WHAT YOU HAVE TO DO
Retype the entries below word for word, leaving none out.
********
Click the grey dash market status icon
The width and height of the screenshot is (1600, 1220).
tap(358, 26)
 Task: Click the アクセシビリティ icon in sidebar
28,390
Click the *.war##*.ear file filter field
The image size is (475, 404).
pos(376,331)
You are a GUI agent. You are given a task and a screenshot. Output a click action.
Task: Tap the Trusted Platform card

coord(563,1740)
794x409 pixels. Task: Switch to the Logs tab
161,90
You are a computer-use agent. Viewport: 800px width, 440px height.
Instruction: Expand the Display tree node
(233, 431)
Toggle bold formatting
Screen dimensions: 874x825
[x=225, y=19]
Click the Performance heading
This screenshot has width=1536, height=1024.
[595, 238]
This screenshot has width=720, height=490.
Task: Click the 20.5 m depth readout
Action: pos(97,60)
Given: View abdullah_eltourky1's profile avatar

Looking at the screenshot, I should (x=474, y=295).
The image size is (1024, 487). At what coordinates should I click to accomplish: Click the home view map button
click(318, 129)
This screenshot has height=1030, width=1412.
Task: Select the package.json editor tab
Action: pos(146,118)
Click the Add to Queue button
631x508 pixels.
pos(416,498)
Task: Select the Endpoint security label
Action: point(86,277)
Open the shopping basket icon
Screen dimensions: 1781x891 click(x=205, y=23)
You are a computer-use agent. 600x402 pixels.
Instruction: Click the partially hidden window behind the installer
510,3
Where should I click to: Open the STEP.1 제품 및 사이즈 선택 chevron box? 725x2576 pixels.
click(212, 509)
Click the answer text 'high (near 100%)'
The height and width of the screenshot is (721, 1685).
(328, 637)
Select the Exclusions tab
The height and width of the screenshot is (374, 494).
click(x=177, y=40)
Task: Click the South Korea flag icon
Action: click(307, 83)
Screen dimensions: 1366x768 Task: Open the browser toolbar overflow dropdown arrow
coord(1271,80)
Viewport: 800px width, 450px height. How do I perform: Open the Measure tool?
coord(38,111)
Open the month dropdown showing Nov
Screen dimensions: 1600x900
********
RESPONSE FOR THIS EXERCISE
Click the grey dash market status icon
The width and height of the screenshot is (1600, 1220).
tap(358, 26)
 Task: Click the アクセシビリティ icon in sidebar
28,390
Click the *.war##*.ear file filter field
The image size is (475, 404).
pos(376,331)
You are a GUI agent. You are given a task and a screenshot. Output a click action.
Task: Tap the Trusted Platform card

coord(563,1740)
794x409 pixels. Task: Switch to the Logs tab
161,90
You are a computer-use agent. Viewport: 800px width, 440px height.
Instruction: Expand the Display tree node
(233, 431)
Toggle bold formatting
Screen dimensions: 874x825
[x=225, y=19]
Click the Performance heading
This screenshot has width=1536, height=1024.
[595, 238]
This screenshot has width=720, height=490.
Task: Click the 20.5 m depth readout
Action: pos(97,60)
Given: View abdullah_eltourky1's profile avatar

Looking at the screenshot, I should (x=474, y=295).
The image size is (1024, 487). At what coordinates should I click to accomplish: Click the home view map button
click(318, 129)
This screenshot has height=1030, width=1412.
Task: Select the package.json editor tab
Action: pos(146,118)
Click the Add to Queue button
631x508 pixels.
pos(416,498)
Task: Select the Endpoint security label
Action: point(86,277)
Open the shopping basket icon
Screen dimensions: 1781x891 click(x=205, y=23)
You are a computer-use agent. 600x402 pixels.
Instruction: Click the partially hidden window behind the installer
510,3
Where should I click to: Open the STEP.1 제품 및 사이즈 선택 chevron box? 725x2576 pixels.
click(212, 509)
Click the answer text 'high (near 100%)'
The height and width of the screenshot is (721, 1685).
(328, 637)
Select the Exclusions tab
The height and width of the screenshot is (374, 494).
click(x=177, y=40)
Task: Click the South Korea flag icon
Action: click(307, 83)
Screen dimensions: 1366x768 Task: Open the browser toolbar overflow dropdown arrow
coord(1271,80)
Viewport: 800px width, 450px height. How do I perform: Open the Measure tool?
coord(38,111)
Open the month dropdown showing Nov
Screen dimensions: 1600x900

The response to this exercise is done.